I wanted to know whether this trend was statistically significant. So I set about completing an anova test. This was using PISA data from 2009, 2015, 2018, and 2022.
First, I checked that the data was normally distributed. For all four data sets this was shown to be true.
The variance ratio was close to 1, for all pairs, so the two conditions were met and so I could then perform the anova test.
The null hypothesis would be that the mean of PV1SCIE for all the years would be the same, with the alternative hypothesis being statically different.
Since I had 4 sets of PISA data, this meant that I wanted to perform multiple t-tests, so therefore I completed an anova test.
Anova test
result <-aov(data =TotalPISA, PV1SCIE ~ year) sumanova <-summary(result) sumanova
Df Sum Sq Mean Sq F value Pr(>F)
year 3 2511892 837297 87.4 <2e-16 ***
Residuals 53122 508920819 9580
---
Signif. codes: 0 '***' 0.001 '**' 0.01 '*' 0.05 '.' 0.1 ' ' 1
The Pr(>F) value is <2e-16 which is over 0.05. This suggests that the PV1SCIE values are statistically different.

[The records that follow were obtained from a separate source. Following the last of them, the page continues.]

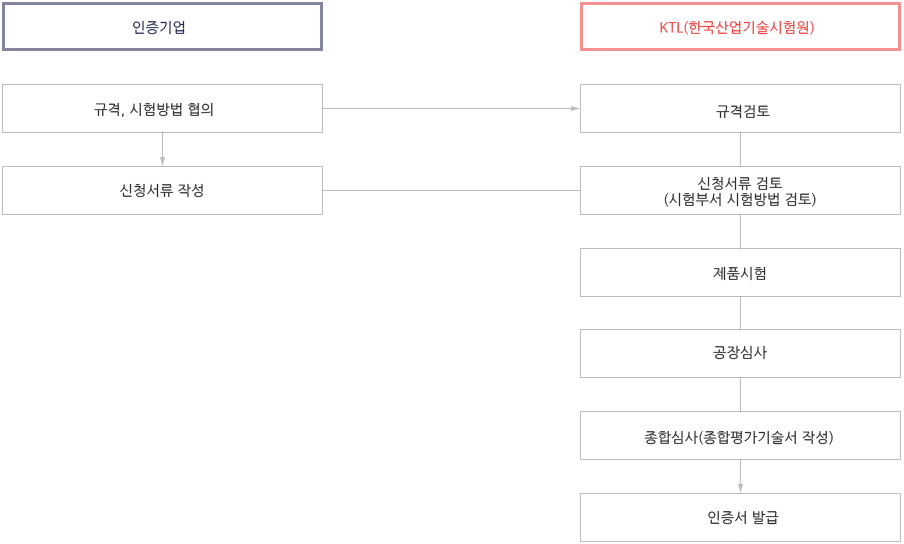
Task: Click the 신청서류 검토 step box
Action: point(740,191)
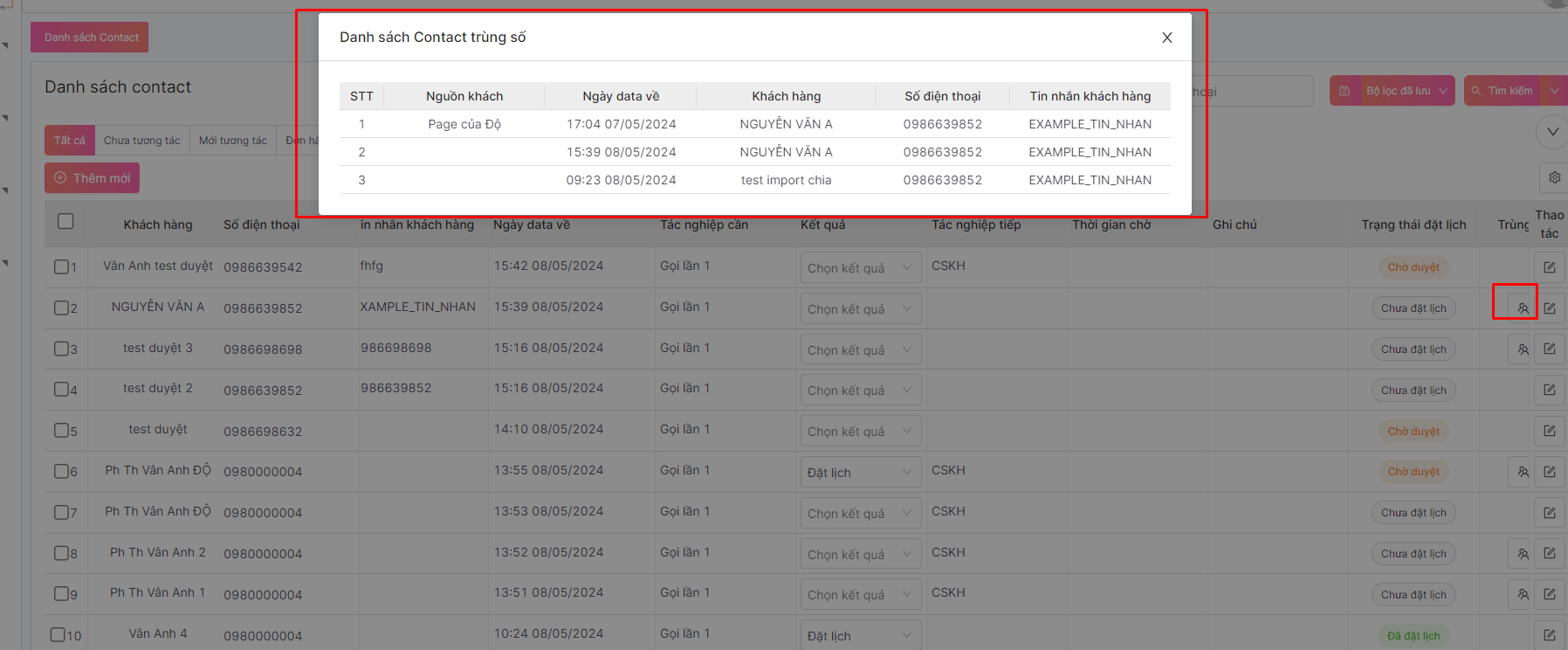Click the Tìm kiếm search button
The image size is (1568, 650).
(x=1502, y=91)
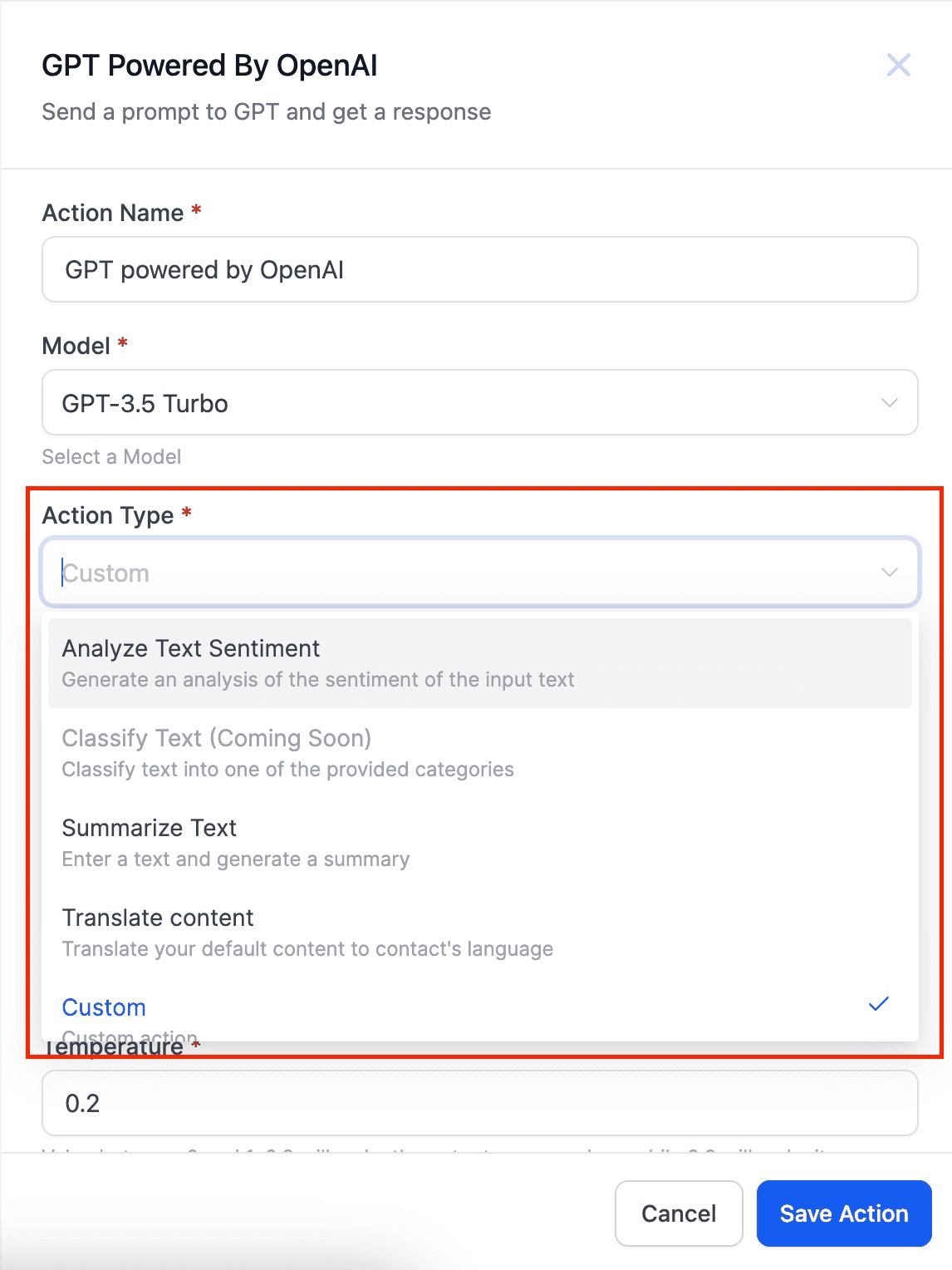Open the Model dropdown showing GPT-3.5 Turbo
952x1270 pixels.
pos(479,402)
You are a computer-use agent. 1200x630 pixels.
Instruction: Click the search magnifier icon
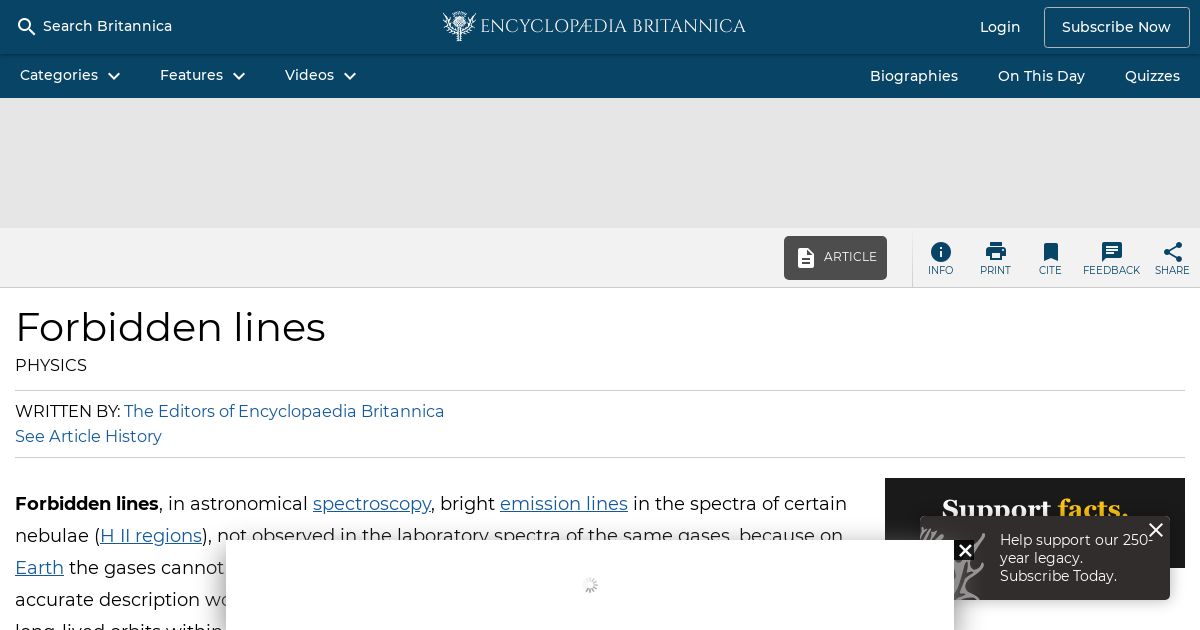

My question is: Why is it that there is a difference in the PV1SCIE scores. Why are they going down? What are the factors that could be causing this?
To further look at the results I ran a Tukey Test following on from the Anova. A Tukey Test can be used to determine which years have significant differences, in this case the mean PV1SCIE scores in the UK.
Interestingly, we cannot say there is a statistical difference between 2022 and 2018, since the p value is larger than 0.05. All other comparisons are statistically difference. Therefore I would agree with OECD (OECD 2023a) that the decline of Science values are not all down to the pandemic. There must be other factors for the decrease in science values. It would be interesting to investigate what is causing this pattern.